I’m not convinced by the approach. Here’s why:
- The model used to link score profiles to clusters has a large number of predictors (1,204) which means it is likely it is “overfitting”, i.e., any predictions made are unlikely to generalise beyond the sample on which it was developed. At its worst there are around 1.5 cases per predictor.
- There is evidence that clinicians disagree with the cluster predictions. Investigations around this have seemingly ignored the fact that there is additional information in cluster descriptions such as an ICD-10 clinical diagnosis, for instance “Likely to include F60 Personality disorder”. This information is not part of the scores used as an input to the algorithm which assigns clusters. Without understanding how clinicians use this information it is not possible to improve the approach.

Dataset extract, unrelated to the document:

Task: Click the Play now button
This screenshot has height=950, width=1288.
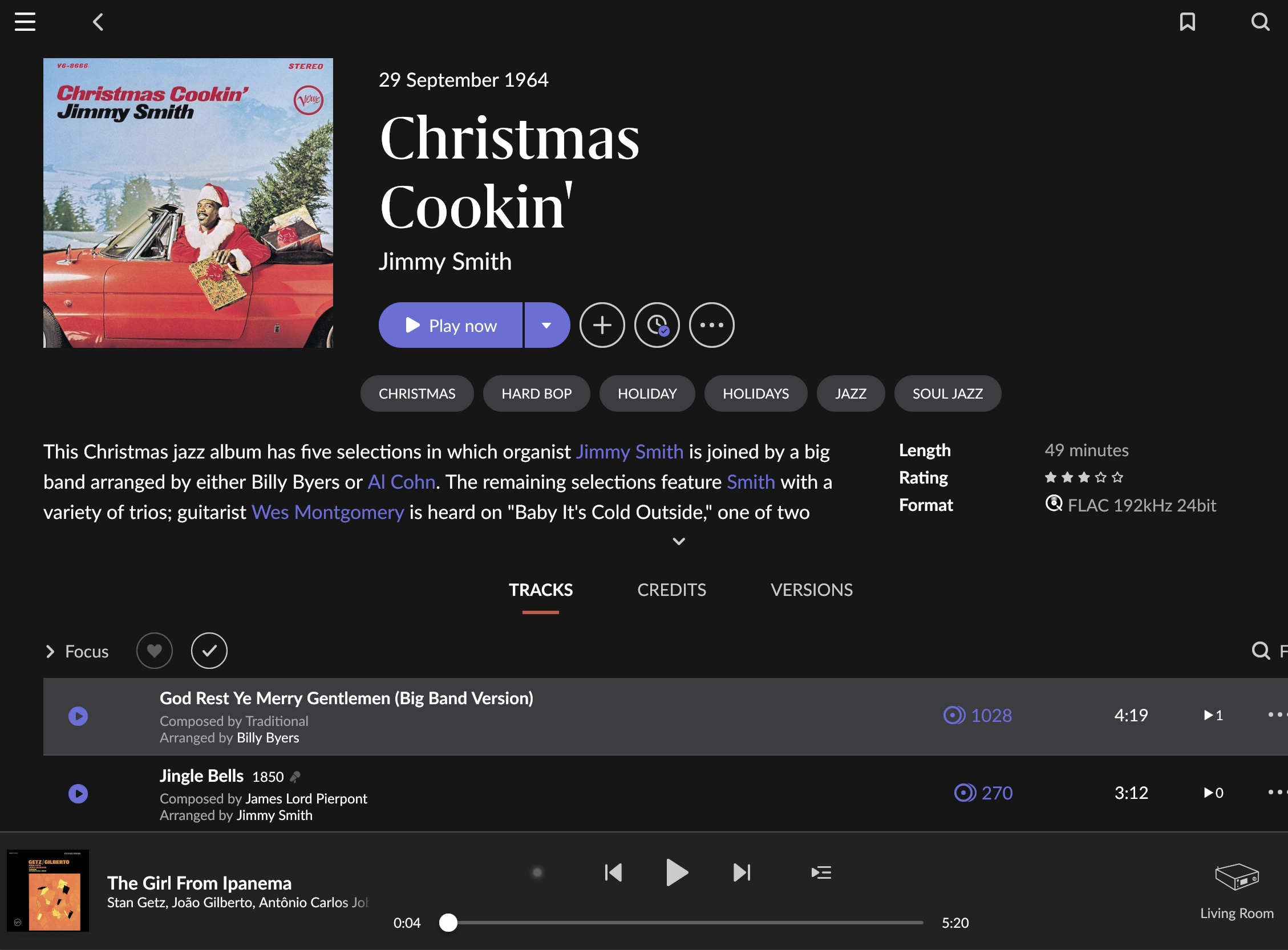Action: click(451, 326)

- The methodology used to validate the model is circular. Clinicians were trained in an algorithm to choose a cluster on the basis of clinician-completed questionnaire scores. They followed this process with service users in routine practice, first completing a questionnaire, then recording the cluster chosen. A statistical approach was used to model the relationship between scores and clusters chosen. The end result is a statistical model predicting what the clinicians were initially trained to do. The validation method used is to look at correlations between what clinicians (trained in an algorithm) do and what a computer (which relearned the algorithm) does. This is circular.
- The clusters are supposed to characterise patients with similar needs, e.g., in terms of duration and complexity of interventions. Is there any evidence that they do? Seemingly not but I hope I’m wrong. It’s clearly essential that clusters actually do this, since PbR is supposed to be used for commissioning services and deciding how much services get paid. It is crucial to look at variation in costs as well as averages.

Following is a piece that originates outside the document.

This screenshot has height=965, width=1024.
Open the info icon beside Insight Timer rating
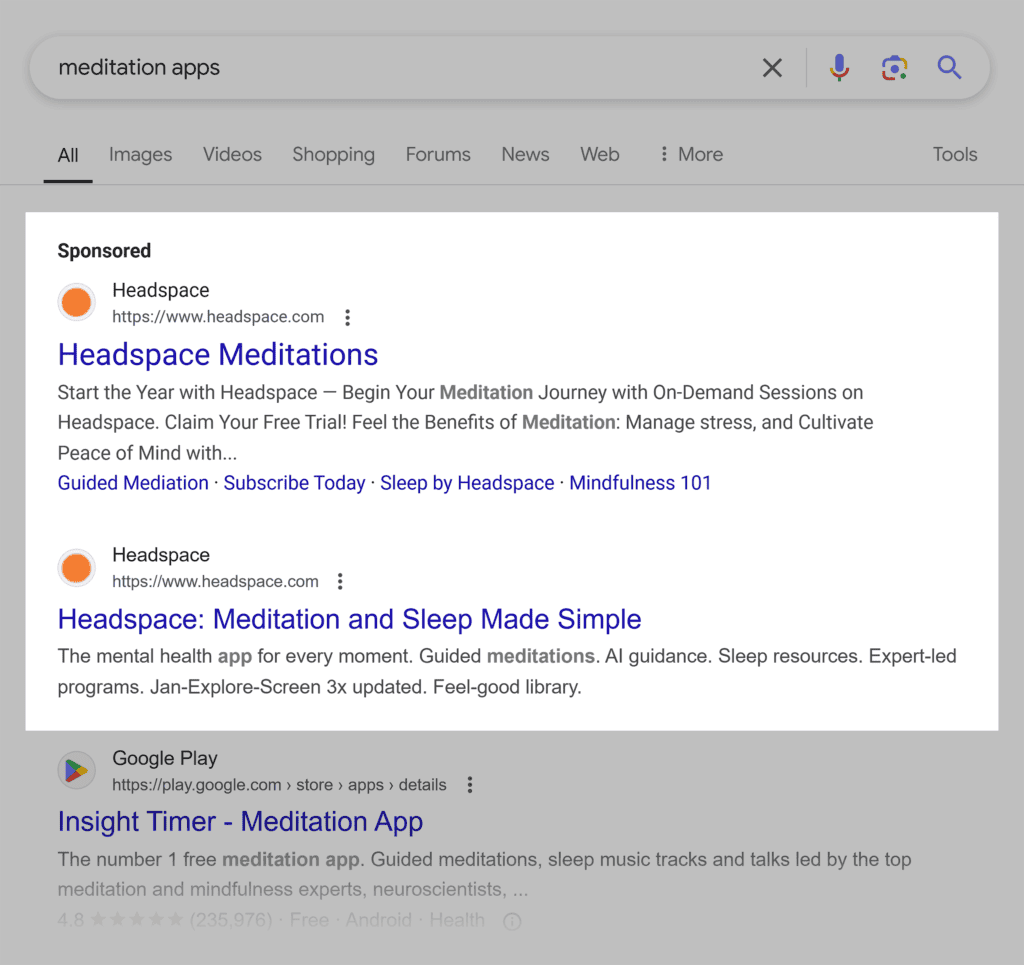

- The questionnaire (“tool”) used for deciding how much services get paid has also been proposed as an outcomes measure. This is despite the fact that the proposed approach derived by a factor analysis is psychometrically poor. The proposers recognise this (page 30): “it has been well established within the literature that the HoNOS is not typically associated with a high level of internal consistency due to its original intended purpose of being a scale with independent items encompassing a variety of health related problems.” Their factor analysis confirms this. Goodhart’s law suggests that even if the psychometrics were fine, the measure would cease to measure what it claims to measure once linked to costs.
I don’t think it has to be like this but it all makes very depressing reading.